Some argued that if the information that he was releasing revealed corruption in the government and military revealed possible abuse of the military power in ways that were illegal, that would make him a hero. Others pointed out that, because there were so many documents that even Manning had allegedly admitted to being overwhelmed by the number, it was also possible that much of the information released could needlessly make the U.S. more vulnerable to terrorist or other enemy attacks.
After Lamo had gotten a larger picture of what Manning knew and what he had allegedly leaked to Assange, he told his wife, who worked for the Army in counterintelligence. His cooperation with the FBI and other government agents began just two days after Manning had initiated their chats. The next day he told Kevin Poulsen, a reporter for The New York Times, what had transpired. Two days later, Manning was arrested in Iraq.
Lamo's actions, like Manning's, set off a debate over his actions. It was a debate that Lamo himself had internally conducted before turning Manning in.

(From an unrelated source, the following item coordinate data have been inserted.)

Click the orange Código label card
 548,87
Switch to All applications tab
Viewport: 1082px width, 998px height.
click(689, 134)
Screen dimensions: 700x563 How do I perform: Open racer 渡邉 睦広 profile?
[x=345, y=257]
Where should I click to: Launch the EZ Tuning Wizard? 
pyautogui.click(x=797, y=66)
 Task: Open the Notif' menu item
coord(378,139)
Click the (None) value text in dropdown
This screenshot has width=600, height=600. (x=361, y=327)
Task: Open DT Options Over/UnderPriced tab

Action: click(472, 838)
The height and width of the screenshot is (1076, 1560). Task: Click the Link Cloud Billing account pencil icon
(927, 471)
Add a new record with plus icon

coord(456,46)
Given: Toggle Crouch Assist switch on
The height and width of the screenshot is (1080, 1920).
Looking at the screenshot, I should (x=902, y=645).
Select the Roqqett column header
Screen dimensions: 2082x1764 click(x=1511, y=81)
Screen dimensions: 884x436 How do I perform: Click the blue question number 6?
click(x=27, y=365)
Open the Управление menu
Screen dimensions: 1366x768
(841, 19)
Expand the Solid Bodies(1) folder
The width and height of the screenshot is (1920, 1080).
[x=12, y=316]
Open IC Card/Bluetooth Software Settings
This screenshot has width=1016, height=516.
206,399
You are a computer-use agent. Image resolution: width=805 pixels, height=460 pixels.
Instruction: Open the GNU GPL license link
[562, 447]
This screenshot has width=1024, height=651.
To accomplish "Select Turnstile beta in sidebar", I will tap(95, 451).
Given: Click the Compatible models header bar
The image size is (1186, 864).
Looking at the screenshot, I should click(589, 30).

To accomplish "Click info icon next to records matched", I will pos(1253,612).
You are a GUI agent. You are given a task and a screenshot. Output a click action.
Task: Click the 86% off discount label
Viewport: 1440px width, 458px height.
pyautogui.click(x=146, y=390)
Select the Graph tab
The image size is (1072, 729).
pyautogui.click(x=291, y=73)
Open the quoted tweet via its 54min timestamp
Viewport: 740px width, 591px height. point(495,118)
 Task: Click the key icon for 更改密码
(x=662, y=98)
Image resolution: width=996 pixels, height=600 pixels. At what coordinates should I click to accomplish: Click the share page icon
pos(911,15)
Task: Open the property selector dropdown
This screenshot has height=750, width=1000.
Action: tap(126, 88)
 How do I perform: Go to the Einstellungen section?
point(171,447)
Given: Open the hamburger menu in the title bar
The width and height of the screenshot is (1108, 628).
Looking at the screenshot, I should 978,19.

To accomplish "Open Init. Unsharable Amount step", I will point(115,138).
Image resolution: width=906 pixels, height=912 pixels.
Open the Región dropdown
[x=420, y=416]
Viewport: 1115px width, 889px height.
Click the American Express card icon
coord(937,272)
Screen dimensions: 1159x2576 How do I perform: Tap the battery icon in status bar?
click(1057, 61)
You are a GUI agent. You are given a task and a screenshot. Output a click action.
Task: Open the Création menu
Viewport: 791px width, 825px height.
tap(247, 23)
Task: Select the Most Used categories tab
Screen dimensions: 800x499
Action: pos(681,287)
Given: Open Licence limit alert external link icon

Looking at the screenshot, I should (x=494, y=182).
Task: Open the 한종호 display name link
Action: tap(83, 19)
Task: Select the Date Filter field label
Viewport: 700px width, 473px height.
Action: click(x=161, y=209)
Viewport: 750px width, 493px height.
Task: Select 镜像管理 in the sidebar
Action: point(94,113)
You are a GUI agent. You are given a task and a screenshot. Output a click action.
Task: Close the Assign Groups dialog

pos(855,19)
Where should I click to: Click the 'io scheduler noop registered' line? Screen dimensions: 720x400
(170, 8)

He told The New York Times, "I thought to myself, 'What if somebody dies because this information is leaked?'"
In the political arena, people were having a field day using the leaks to their own perceived benefit. Some politicians, including Joe Lieberman, railed against WikiLeaks, but no one went as far as Representative Mike Rogers, who told a Michigan radio station that Manning should be charged with treason. Treason can carry the ultimate sentence: execution.
WikiLeaks and Manning attracted comment from one of the premier whistleblowers of the last century: Daniel Ellsberg, the former military analyst famous or infamous for the leaking of the so-called "Pentagon Papers" exposing numerous lies the American government had told the American public about the Vietnam War.
Ellsberg held that what Manning had done was not traitorous and should be lauded.
He told CNN simply, "I was that young man. I was Bradley Manning."
Ellsberg was even arrested twice during protests for Manning. The protests, occurring in Washington D.C., Quantico, Oklahoma City, Los Angeles and even Toronto, Canada, followed reports of Bradley Manning's treatment in prison.